IPDAE: Improved Patch-Based Deep Autoencoder for Lossy Point Cloud Geometry Compression
- Authors: Kang You, Pan Gao, Qing Li
- Subjects: Computer Vision and Pattern Recognition (cs.CV); Information Theory (cs.IT); Multimedia (cs.MM); Image and Video Processing (eess.IV)
- Arxiv link: https://arxiv.org/abs/2208.02519
- Pdf link: https://arxiv.org/pdf/2208.02519
- Abstract Point cloud is a crucial representation of 3D contents, which has been widely used in many areas such as virtual reality, mixed reality, autonomous driving, etc. With the boost of the number of points in the data, how to efficiently compress point cloud becomes a challenging problem. In this paper, we propose a set of significant improvements to patch-based point cloud compression, i.e., a learnable context model for entropy coding, octree coding for sampling centroid points, and an integrated compression and training process.

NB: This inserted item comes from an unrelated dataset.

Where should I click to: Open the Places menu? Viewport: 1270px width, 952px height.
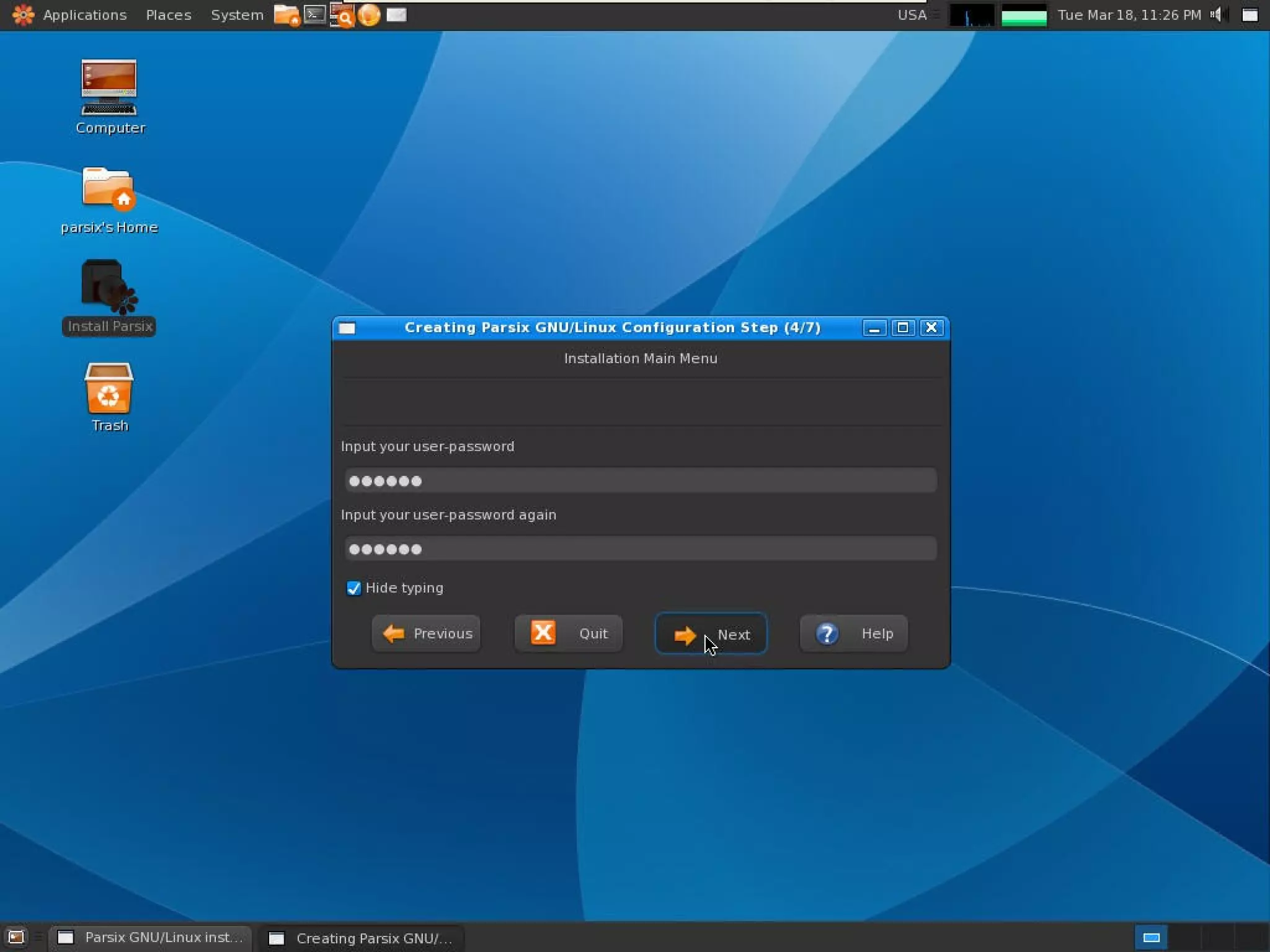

In addition, we propose an adversarial network to improve the uniformity of points during reconstruction. Our experiments show that the improved patch-based autoencoder outperforms the state-of-the-art in terms of rate-distortion performance, on both sparse and large-scale point clouds. More importantly, our method can maintain a short compression time while ensuring the reconstruction quality.